* [PROMPT 1] Decide whether each statement agrees with the passage on parents' vaccine concerns: (a) 14% of parents say they would opt out of at least one vaccine for a future child; (b) the CBS segment aired on a Saturday; (c) Barbara Loe Fisher is with the National Vaccine Information Center. Answer each with yes or no, and quote the deciding words of the passage.
* [PROMPT 2] Reproduce the stretch of the passage on parents' vaccine concerns from "This subject has" through "show 60 Minutes." word for word.

(EXCERPT TO READ Opens)

The results showed that 25% of parents are concerned that childrens immune systems could be weakened by too many vaccines, and nearly that many say that "children get more immunizations than are good for them." Amazingly, a full 14% of the parents say they would opt out of at least one vaccine, if they were to have another child in the future.
Much of the public concern about this issue has been sparked by recent links between vaccines and autism or other childhood diseases. So strong is the evidence that Congressional hearings have been convened to focus on the issue.
Barbara Loe Fisher, of the National Vaccine Information Center responded by saying, "The rapidly rising number of vaccines required in recent years may be at least a factor in causing the huge increase in learning disabilities and diseases such as autism and asthma."
This subject has been getting much needed press time lately. This included a Sunday, Nov. 12th, 2000 CBS special segment titled "MMR Vaccine and Autism" on their highly acclaimed TV show 60 Minutes.
Doctors Group Calls for End to Mandatory Childhood Vaccines.

(EXCERPT TO READ Closes)
(PROVIDED MATERIAL Opens)

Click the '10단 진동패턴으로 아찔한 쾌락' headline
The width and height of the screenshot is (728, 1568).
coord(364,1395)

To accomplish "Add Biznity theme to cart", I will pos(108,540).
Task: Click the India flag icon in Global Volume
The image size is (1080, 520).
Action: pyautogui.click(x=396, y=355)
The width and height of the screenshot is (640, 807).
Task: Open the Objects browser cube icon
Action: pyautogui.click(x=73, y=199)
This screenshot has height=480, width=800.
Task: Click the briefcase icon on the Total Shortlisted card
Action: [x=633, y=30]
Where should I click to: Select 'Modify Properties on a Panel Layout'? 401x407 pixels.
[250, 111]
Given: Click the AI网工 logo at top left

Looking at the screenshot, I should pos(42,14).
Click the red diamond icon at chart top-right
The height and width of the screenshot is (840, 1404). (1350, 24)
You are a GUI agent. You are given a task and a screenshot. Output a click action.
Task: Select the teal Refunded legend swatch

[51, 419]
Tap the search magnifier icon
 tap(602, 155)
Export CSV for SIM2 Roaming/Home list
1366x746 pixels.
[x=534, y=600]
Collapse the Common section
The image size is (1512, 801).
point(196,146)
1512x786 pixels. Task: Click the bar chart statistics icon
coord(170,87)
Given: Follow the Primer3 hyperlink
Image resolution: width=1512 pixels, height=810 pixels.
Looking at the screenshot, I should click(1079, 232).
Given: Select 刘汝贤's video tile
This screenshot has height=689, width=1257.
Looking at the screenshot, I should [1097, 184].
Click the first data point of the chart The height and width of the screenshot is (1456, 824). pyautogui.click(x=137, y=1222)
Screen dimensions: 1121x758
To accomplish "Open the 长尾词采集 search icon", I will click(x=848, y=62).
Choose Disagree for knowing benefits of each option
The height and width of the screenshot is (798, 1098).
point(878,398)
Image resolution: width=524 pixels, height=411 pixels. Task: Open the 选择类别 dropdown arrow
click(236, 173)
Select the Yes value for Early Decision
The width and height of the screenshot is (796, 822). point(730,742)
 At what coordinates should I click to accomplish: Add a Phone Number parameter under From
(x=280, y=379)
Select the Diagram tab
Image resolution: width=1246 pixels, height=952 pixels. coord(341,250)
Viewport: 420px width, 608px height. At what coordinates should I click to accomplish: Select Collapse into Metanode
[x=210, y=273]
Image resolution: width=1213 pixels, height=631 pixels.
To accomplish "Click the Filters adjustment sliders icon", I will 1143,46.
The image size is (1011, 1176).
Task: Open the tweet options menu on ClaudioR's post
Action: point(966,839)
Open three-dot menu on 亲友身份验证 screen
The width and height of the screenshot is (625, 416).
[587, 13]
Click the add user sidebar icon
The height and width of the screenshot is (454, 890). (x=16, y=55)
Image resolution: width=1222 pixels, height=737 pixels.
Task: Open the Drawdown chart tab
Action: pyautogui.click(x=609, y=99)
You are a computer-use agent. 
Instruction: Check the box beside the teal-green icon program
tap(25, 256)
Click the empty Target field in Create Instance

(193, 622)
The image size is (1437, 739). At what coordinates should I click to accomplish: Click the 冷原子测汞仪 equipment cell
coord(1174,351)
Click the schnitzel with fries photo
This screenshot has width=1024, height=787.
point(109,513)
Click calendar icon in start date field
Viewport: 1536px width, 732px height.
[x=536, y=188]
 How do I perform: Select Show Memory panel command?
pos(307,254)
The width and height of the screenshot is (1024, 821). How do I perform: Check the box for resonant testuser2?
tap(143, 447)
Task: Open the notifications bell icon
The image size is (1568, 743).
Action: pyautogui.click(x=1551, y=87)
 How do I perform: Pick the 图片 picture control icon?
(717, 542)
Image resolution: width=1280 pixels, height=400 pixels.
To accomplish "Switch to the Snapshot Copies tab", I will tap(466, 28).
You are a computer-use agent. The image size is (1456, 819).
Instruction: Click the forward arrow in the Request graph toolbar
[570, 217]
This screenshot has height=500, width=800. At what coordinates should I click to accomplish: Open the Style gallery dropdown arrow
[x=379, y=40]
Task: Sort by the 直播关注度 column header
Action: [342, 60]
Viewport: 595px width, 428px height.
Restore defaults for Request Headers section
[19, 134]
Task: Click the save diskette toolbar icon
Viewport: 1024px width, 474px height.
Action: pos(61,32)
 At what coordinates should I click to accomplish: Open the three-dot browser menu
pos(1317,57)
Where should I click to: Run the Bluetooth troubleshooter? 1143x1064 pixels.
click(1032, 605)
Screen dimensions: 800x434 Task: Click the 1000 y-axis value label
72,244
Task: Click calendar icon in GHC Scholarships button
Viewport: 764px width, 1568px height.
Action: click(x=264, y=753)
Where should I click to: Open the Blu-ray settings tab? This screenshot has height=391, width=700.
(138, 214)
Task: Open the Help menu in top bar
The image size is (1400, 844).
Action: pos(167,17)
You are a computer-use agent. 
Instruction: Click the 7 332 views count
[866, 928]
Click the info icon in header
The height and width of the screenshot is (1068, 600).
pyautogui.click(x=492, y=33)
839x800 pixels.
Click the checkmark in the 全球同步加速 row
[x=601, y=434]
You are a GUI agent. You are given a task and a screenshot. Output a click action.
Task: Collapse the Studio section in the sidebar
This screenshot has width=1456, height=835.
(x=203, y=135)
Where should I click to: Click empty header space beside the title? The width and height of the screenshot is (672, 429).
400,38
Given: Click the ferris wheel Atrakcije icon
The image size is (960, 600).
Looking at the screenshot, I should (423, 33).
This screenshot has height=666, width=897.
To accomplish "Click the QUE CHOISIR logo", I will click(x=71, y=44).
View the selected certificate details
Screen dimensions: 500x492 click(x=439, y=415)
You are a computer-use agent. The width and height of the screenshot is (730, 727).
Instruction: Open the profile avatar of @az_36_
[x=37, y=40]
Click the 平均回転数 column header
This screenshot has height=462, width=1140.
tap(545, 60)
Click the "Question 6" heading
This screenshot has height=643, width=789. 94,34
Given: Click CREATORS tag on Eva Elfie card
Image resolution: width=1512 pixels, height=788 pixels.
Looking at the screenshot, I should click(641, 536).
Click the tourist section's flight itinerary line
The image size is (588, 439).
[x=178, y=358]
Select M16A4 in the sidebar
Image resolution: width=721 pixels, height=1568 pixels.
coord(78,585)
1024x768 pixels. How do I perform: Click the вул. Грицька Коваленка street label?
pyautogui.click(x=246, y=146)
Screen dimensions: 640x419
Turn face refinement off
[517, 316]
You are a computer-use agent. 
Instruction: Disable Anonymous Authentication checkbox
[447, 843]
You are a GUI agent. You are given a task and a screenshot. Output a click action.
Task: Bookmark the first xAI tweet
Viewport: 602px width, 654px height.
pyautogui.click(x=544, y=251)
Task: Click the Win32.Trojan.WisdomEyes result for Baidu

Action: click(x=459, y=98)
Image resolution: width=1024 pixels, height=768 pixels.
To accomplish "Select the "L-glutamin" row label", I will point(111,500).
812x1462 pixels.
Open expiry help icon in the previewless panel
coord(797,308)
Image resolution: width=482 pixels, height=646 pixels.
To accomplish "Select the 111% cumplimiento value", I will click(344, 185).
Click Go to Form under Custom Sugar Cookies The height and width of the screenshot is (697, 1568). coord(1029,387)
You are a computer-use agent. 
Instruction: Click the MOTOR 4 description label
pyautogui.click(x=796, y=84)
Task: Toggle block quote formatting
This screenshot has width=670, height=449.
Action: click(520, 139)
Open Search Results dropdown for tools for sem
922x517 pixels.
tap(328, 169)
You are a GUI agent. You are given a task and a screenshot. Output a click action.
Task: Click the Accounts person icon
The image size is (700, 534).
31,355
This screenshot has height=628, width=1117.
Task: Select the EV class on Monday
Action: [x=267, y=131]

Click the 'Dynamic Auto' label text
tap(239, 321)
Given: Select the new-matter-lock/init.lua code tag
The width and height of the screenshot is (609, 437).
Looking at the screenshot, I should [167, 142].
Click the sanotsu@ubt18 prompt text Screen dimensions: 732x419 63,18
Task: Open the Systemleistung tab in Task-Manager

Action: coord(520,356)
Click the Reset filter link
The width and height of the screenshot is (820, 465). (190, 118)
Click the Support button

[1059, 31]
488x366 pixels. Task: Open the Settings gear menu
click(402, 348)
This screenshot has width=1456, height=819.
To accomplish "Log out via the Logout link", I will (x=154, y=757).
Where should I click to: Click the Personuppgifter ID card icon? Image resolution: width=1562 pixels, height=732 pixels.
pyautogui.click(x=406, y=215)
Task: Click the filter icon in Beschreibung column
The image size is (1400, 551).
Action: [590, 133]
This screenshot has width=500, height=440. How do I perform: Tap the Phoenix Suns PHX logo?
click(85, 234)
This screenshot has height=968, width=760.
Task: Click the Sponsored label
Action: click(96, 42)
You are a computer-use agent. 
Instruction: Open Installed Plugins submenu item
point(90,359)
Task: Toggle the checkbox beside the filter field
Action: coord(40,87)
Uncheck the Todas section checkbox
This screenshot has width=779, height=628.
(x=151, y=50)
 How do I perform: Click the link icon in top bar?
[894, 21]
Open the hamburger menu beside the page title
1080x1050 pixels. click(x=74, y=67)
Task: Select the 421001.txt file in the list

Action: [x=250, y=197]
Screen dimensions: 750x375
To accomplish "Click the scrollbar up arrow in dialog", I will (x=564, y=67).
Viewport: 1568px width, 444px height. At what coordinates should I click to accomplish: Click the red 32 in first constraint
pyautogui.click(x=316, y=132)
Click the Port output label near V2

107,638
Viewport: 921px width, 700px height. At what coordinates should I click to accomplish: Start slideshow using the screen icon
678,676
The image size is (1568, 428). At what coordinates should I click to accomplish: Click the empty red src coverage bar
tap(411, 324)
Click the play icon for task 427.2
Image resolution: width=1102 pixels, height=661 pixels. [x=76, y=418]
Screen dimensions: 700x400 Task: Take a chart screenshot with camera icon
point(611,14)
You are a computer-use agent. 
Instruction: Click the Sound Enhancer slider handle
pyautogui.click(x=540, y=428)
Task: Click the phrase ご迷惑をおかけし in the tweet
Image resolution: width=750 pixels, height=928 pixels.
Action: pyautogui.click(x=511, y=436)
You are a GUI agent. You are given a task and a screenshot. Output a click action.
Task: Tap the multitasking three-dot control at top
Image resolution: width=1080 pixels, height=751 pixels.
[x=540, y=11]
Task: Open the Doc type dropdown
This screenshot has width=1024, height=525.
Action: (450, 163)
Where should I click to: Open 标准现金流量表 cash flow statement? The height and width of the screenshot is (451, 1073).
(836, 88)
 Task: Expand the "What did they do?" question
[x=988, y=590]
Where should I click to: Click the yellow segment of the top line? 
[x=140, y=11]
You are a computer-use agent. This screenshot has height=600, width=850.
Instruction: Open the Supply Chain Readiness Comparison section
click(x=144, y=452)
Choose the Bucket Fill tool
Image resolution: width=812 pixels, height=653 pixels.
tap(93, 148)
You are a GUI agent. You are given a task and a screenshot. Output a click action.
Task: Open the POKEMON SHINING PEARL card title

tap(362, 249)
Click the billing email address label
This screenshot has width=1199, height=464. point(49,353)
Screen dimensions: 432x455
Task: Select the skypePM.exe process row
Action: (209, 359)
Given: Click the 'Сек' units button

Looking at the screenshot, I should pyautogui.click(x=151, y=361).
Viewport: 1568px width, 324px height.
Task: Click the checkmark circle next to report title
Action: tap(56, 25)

(PROVIDED MATERIAL Closes)

* [EXERCISE RESULT 1]
(a) Yes: "a full 14% of the parents say they would opt out of at least one vaccine, if they were to have another child in the future."
(b) No: "a Sunday, Nov. 12th, 2000 CBS special segment"
(c) Yes: "Barbara Loe Fisher, of the National Vaccine Information Center"

* [EXERCISE RESULT 2]
This subject has been getting much needed press time lately. This included a Sunday, Nov. 12th, 2000 CBS special segment titled "MMR Vaccine and Autism" on their highly acclaimed TV show 60 Minutes.